Tidal forces, which determine how the Moon causes tides in Earth’s oceans, can in some cases be strong enough to tear up objects in space in a process called tidal disruption, say researchers.

Citing an example, scientists say pieces of the comet Shoemaker-Levy 9 were ripped apart by Jupiter’s tidal forces in the early 1990s, leading to much smaller pieces of the space rock crashing onto the planet.

However, until now astronomers have not found enough evidence of Earth-like terrestrial planets tidally disrupting passing asteroids.

Even though modeling studies have suggested that near-Earth asteroids (NEAs) can be destroyed by tidal forces during close and slow encounters with the Solar System’s first four rocky planets, such tidal disruptions of NEAs have not been directly observed.

Such disruptions have also not been attributed to any particular families of NEAs, scientists say.

In a new piece of research that is yet to be peer-reviewed, a team from Lulea University of Technology in Sweden provides evidence for the tidal disruption of NEAs during close encounters with the Earth and Venus. The study has ben posted as a preprint in arXiv.

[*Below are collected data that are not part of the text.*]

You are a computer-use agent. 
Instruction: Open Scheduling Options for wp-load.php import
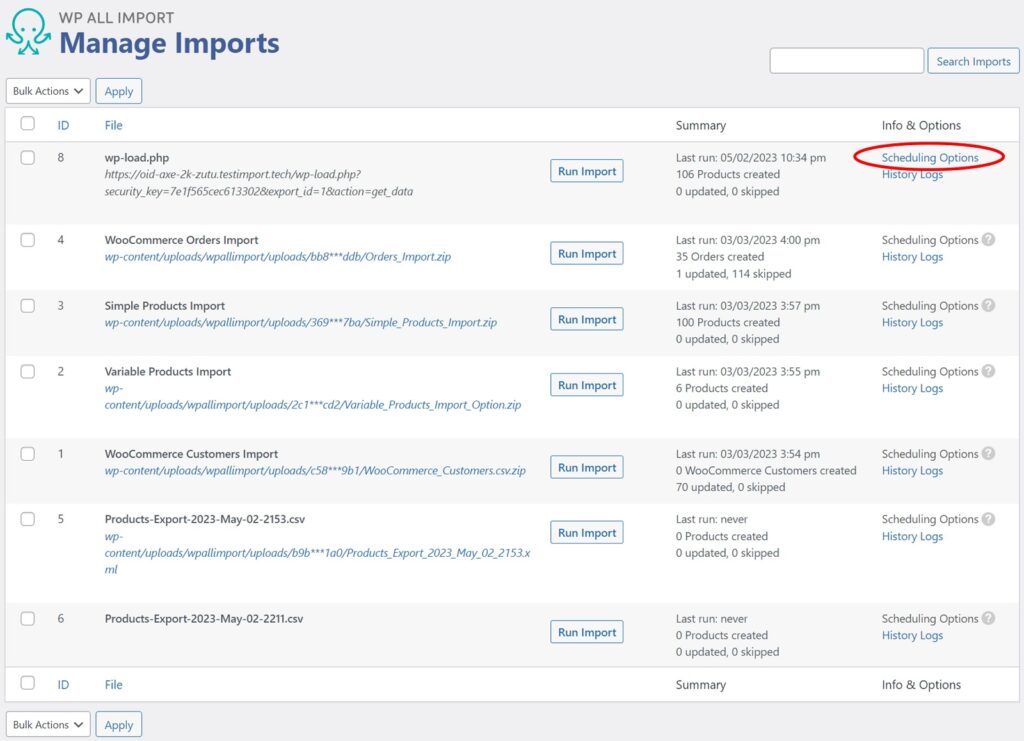(931, 157)
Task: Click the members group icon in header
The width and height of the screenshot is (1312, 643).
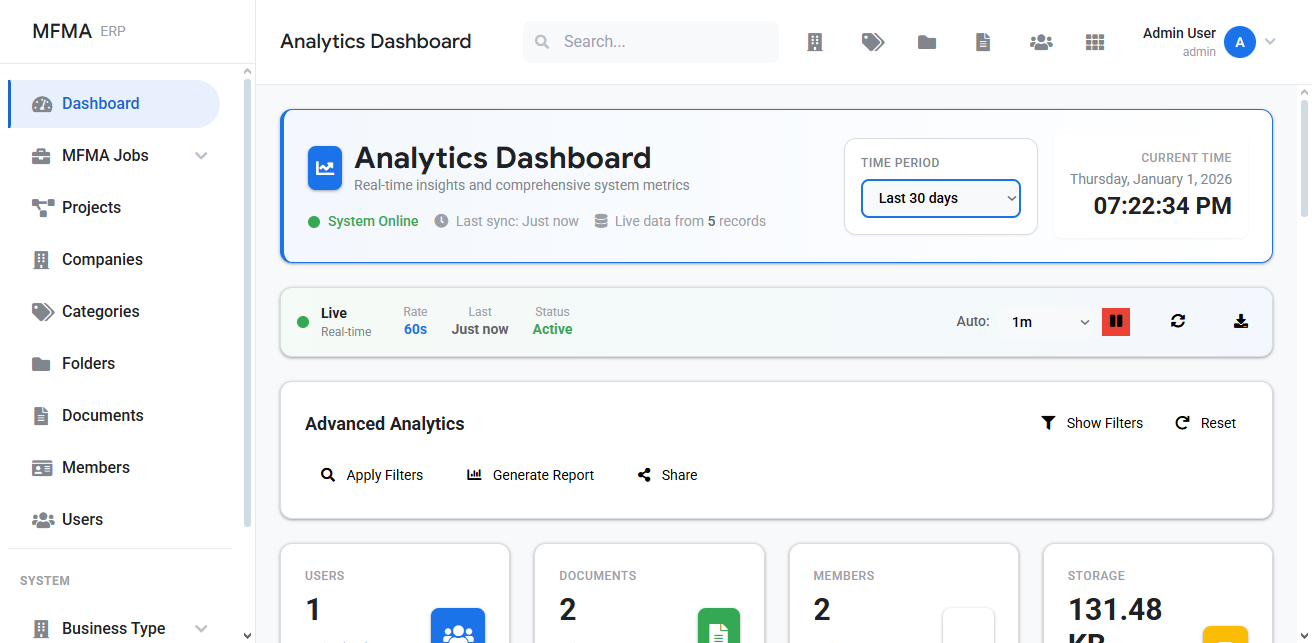Action: tap(1041, 42)
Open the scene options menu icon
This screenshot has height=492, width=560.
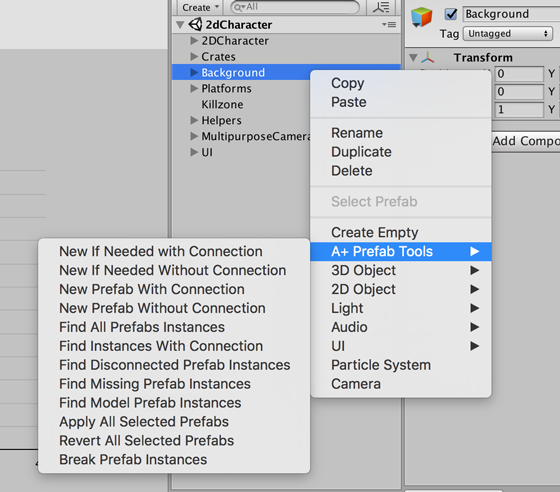click(389, 25)
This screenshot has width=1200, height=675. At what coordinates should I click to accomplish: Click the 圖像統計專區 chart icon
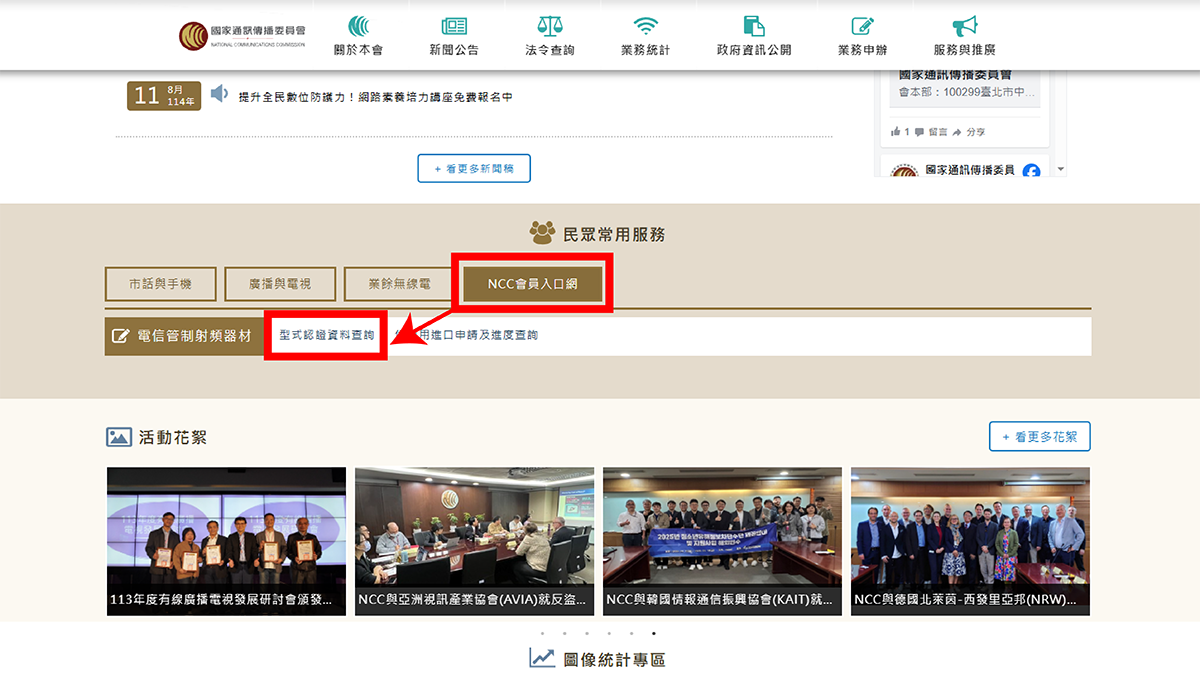pos(541,657)
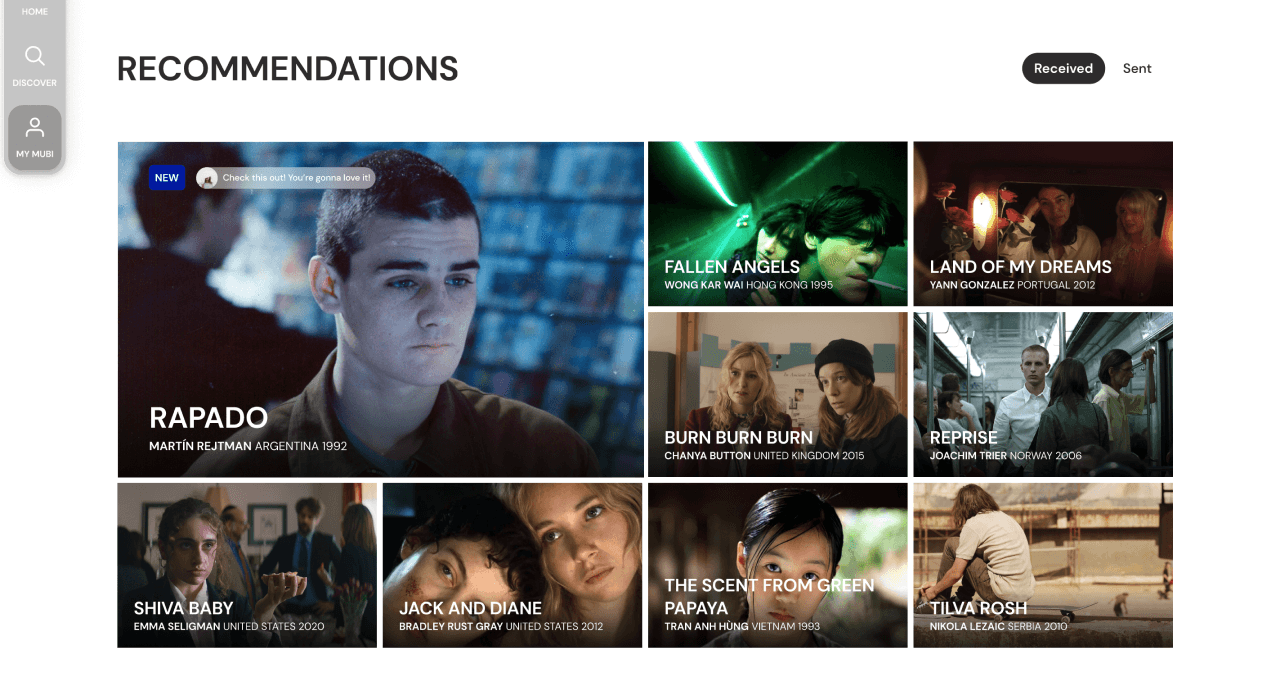
Task: Select the Burn Burn Burn card
Action: pos(778,394)
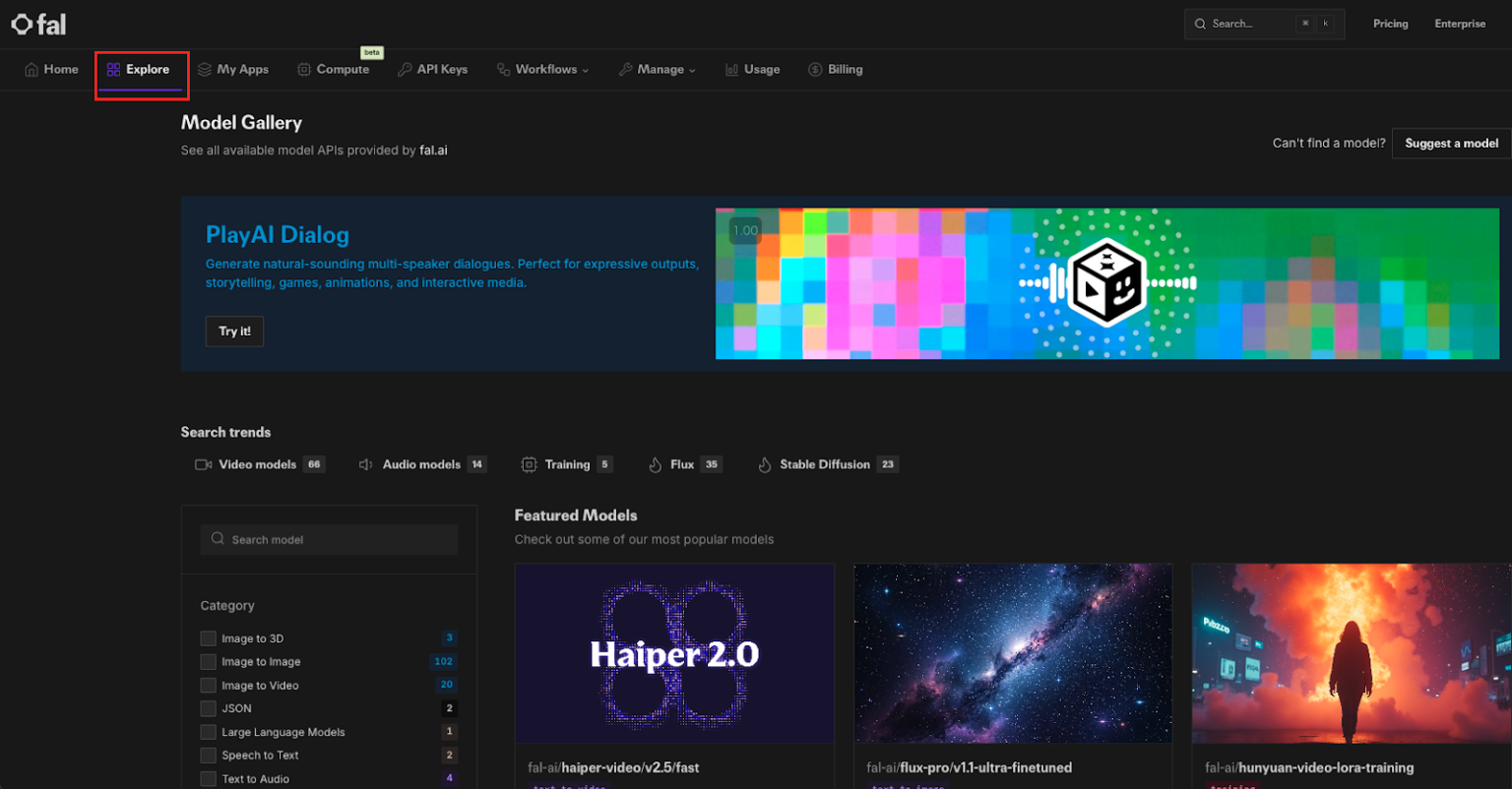Viewport: 1512px width, 789px height.
Task: Select the Video models camera icon
Action: [x=204, y=464]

Researchers had previously assessed over six years’ worth of asteroid data collected by the Catalina Sky Survey – a Nasa-funded programme that detects NEAs.

However, these observations underpredicted the number of certain asteroids at the distances at which Earth and Venus orbit the Sun.

The missed asteroids, researchers then found, were mostly small ones circling the Sun almost on the same plane as the orbits of the Earth and Venus.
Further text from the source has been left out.